XPath Selectors - Changedetection.io

XPath (XML Path Language) is a powerful query language for selecting nodes from XML and HTML documents. It offers more advanced capabilities than CSS selectors, including text node extraction, parent selection, and complex conditional logic.

How XPath Works

XPath uses path expressions to navigate through the hierarchical structure of XML/HTML documents. You can select elements, attributes, text nodes, and more using a syntax similar to file system paths. Key Benefits:

Extract text nodes directly (without HTML tags)
Navigate to parent elements
Use advanced conditional logic
Perfect for RSS/XML feeds
Support for regex matching

XPath Versions in changedetection.io

changedetection.io supports two XPath implementations:

XPath 2.0/3.0 (Default)
XPath 1.0

Prefix: xpath: (or no prefix for // syntax)Engine: elementpath libraryFeatures:

XPath 2.0 and 3.0 support
Better namespace handling
Automatic default namespace support for RSS/Atom feeds
Modern expression syntax

Example:

xpath://div[@class='price']/text()
//title/text()

Prefix: xpath1:Engine: lxml libraryFeatures:

XPath 1.0 standard
Requires local-name() for default namespaces
Compatible with many online XPath testers

Example:

xpath1://div[@class='price']/text()
xpath1://*[local-name()='title']/text()

Basic XPath Syntax

Selecting Elements

//div

Selects all <div> elements anywhere in the document.

/html/body/div

Selects <div> elements that are direct children of <body>.

Selecting by Attributes

//div[@class='price']

Selects divs with class="price".

//a[@href]

Selects all <a> elements that have an href attribute.

Extracting Text

//h1/text()

Extracts the text content of <h1> elements (without HTML tags).

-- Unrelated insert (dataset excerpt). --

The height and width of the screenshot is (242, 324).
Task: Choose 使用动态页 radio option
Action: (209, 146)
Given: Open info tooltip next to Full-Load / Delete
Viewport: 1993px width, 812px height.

//div[@id='content']//text()

Extracts all text within the content div.

Extracting Attributes

//img/@src

Extracts the src attribute from all images.

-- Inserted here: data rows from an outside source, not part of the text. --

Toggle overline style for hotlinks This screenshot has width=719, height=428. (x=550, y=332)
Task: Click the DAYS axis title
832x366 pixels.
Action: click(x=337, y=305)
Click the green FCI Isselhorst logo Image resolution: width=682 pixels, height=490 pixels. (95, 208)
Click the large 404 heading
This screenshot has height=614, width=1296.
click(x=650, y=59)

//meta[@property='og:price:amount']/@content

Extracts Open Graph price metadata.

Practical Examples

Monitor Product Price

<div class="product">
  <h2>Gaming Laptop</h2>
  <span class="price" data-value="1299.99">$1,299.99</span>
</div>

Extract Multiple Fields

//div[@class='product']/h2/text()
//span[@class='price']/text()
//div[@class='stock']/text()

Each XPath expression on a new line extracts different fields.

Monitor RSS Feed Items

XPath 2.0/3.0
XPath 1.0

Automatic default namespace handling:

//item/title/text()
//item/description/text()

Works directly with RSS feeds without namespace handling.

Requires local-name() for elements in default namespace:

xpath1://*[local-name()='item']/*[local-name()='title']/text()
xpath1://*[local-name()='item']/*[local-name()='description']/text()

Advanced Techniques

Conditional Selection

Contains Text

//div[contains(text(), 'In Stock')]

Selects divs containing “In Stock” text.

//h2[contains(@class, 'product')]/text()

Selects h2 elements where class contains “product”.

Logical Operators

//div[@class='product' and @data-available='true']

Selects divs matching BOTH conditions.

//span[@class='sale' or @class='discount']

Selects spans matching EITHER condition.

//div[@class='item' and not(@class='hidden')]

Selects items that are NOT hidden.

Position-based Selection

//li[1]

Selects the first <li> element.

//li[last()]

Selects the last <li> element.

//li[position() > 2]

Selects all <li> elements after the second one.

//span[@class='price']/parent::div

Selects the parent div of the price span.

//h2[@class='title']/following-sibling::p[1]

Selects the first paragraph following the title.

//span[@class='label']/preceding-sibling::input

Selects input elements before the label.

Regular Expression Matching

changedetection.io supports EXSLT regex functions:

//div[re:match(text(), 'Price: \$\d+\.\d{2}')]

Matches divs with text matching the price pattern.

//a[re:test(@href, 'product/\d+')]

Selects links where href matches the pattern.

Working with Namespaces

RSS/Atom Feeds

<?xml version="1.0" encoding="UTF-8"?>
<rss version="2.0">
  <channel>
    <title>My Feed</title>
    <item>
      <title>First Item</title>
      <description>Item description</description>
    </item>
  </channel>
</rss>

Handling CDATA Sections

Some RSS feeds wrap content in CDATA:

<description><![CDATA[<p>HTML content here</p>]]></description>

changedetection.io automatically processes CDATA sections. The XPath //description/text() will extract the content.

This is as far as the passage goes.